I buy .99 cent books and 7.99 and everything in between. I very rarely pay more than 7.99. But I do the same vetting process for a 7.99 than I do for a .99 cent book. My vetting doesn't start with the sample, it ends with the sample. Once I get to the sample, I end up buying the book after reading 98 percent of the time. My time is valuable and I won't waste it to read random samples without any vetting. Otherwise I would be reading 10% books instead of full books all the time. Would drive me nuts. 

Most of my .99 - 2.99 books are actually sale items from publishers, not self published. There have been a lot of sales all year, especially spring and summer of books usually higher. 

There has been a huge influx of .99 cent stuff. I still vet the same way. It just has gotten a bit muddled now to find the sale stuff. 

I also get a lot of formerly published now self published backlist stuff. Those are usually .99 - 2.99 also. 

I don't get random books by authors I never heard of or can't find anything about no matter the price.


----------



## Krista D. Ball (Mar 8, 2011)

Atunah said:


> I also get a lot of formerly published now self published backlist stuff. Those are usually .99 - 2.99 also.


One thing I've been liking is the self-published backlist of short story authors I enjoy. William King is a good example. I picked up his Cyberpunk collection. When I realized William King was, in fact, _William King_, I jumped all over that stuff!


----------



## Mike D. aka jmiked (Oct 28, 2008)

I'll buy a $0.99 book from an author I'm familiar with, and it's almost always someone's backlist.

I would never buy a book just because it is priced at $0.99.

Mike


----------



## Tony Richards (Jul 6, 2011)

Betsy the Quilter said:


> As do books that cost more than $.99 But I'm willing to take a chance on an unknown at $.99. I consider it my "used book" price.
> 
> Betsy


That's a very fair comparison. You're not getting as good as a brand-new paperback, but you're definitely getting something readable. Some of the higher prices charged on Kindle by big publishers strike me as completely nuts ... who's going to pay $16 upwards for an ebook?


----------



## Krista D. Ball (Mar 8, 2011)

jmiked said:


> I'll buy a $0.99 book from an author I'm familiar with, and t's almost always *someone's backlist*.


Backlists available often hit me the way that when I find an old comic book in a dealer's room at a con. It's usually not that expensive, but I've been trying to find that comic for ages.


----------



## patrickt (Aug 28, 2010)

I do a lot of free or $.99 books in the genre I prefer and I generally enjoy them. If I don't, it's not too painful to say, oops, and toss it aside.


----------



## Suzie Grant (May 19, 2011)

I love the .99 cent books. It's a great way to find new authors. It's like the candy rack right by the register...I just can't resist. I mean it's only .99 cents. But I do sample before I buy. If the author loses me by line ten then forget it. I'll move on to the next one. There are just too many out there to struggle through the first chapter to "get to the good stuff."


----------



## jackz4000 (May 15, 2011)

Tony Richards said:


> Some of the higher prices charged on Kindle by big publishers *strike me as completely nuts ... who's going to pay $16 upwards for an ebook?*


Numbers from 2010 show that plenty of readers plunked down their money for high priced big pub ebooks and in 2011 they are buying much more of the 12.99, 14.99 etc ebooks from major authors. Even at high ebook prices big pubs are doing just ducky. Grisham very recently stated that over 40% of his sales are now ebooks. Said that Bezo's sent him a nice kindle too.

**WHAT TO DO:**
[1] In the thread on ebook prices, rewrite everything from "One thing I've" down to "priced at $0.99.", substituting "$1.99" for "$0.99".
[2] Summarize the thread on ebook prices in two sentences.

**SUPPLIED DATA:**
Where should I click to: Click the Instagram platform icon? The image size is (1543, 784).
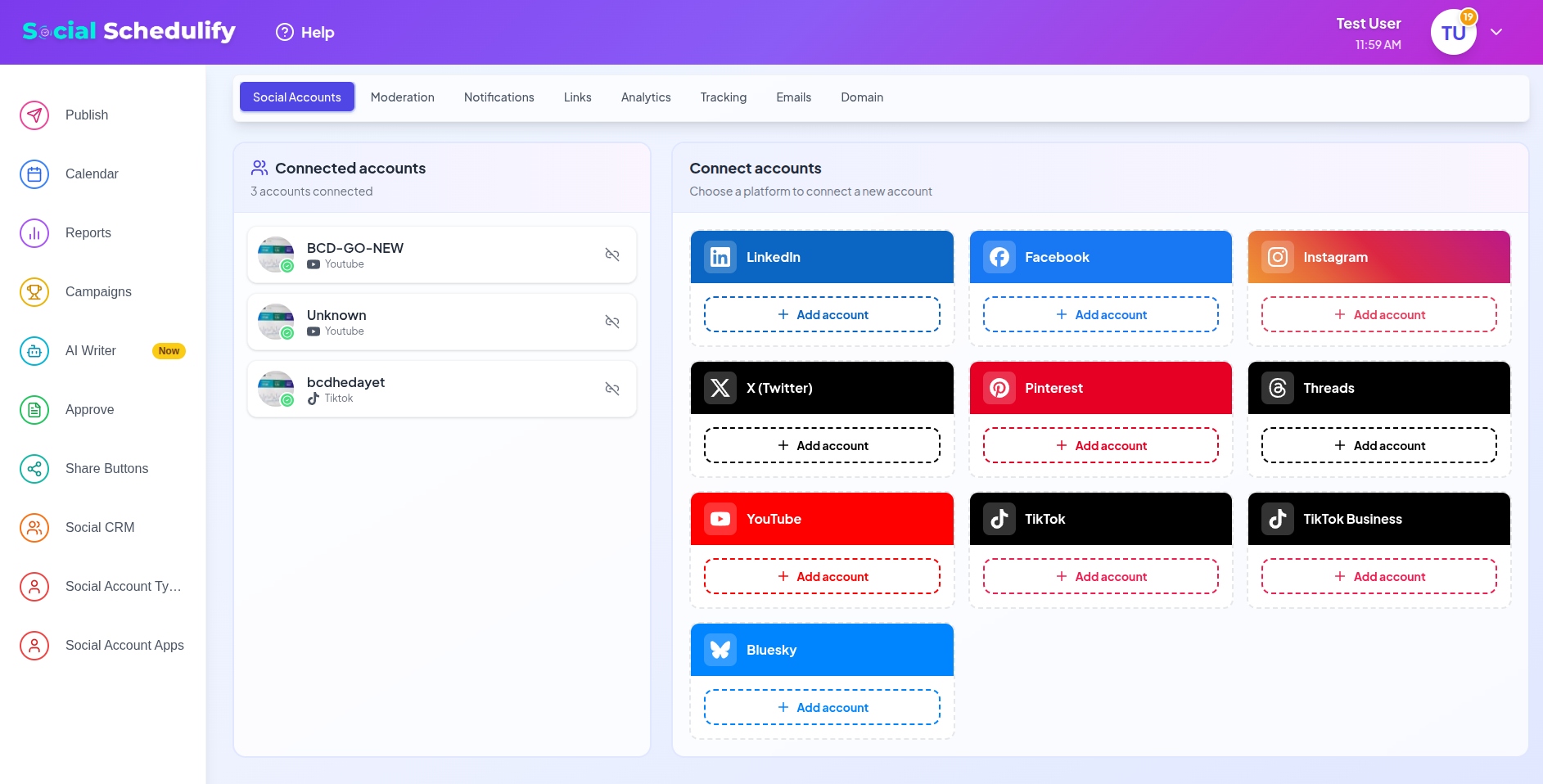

**RESULTS:**
[1]
One thing I've been liking is the self-published backlist of short story authors I enjoy. William King is a good example. I picked up his Cyberpunk collection. When I realized William King was, in fact, _William King_, I jumped all over that stuff!


----------



## Mike D. aka jmiked (Oct 28, 2008)

I'll buy a $1.99 book from an author I'm familiar with, and it's almost always someone's backlist.

I would never buy a book just because it is priced at $1.99.

[2] Several participants say they buy cheap ebooks mostly from authors they know, from publisher sales, or from backlists, and not because of the low price alone. Others call $.99 books an easy chance on unknown authors, while a debate over high big-publisher ebook prices points out that readers are still buying ebooks at $12.99, $14.99, and similar prices.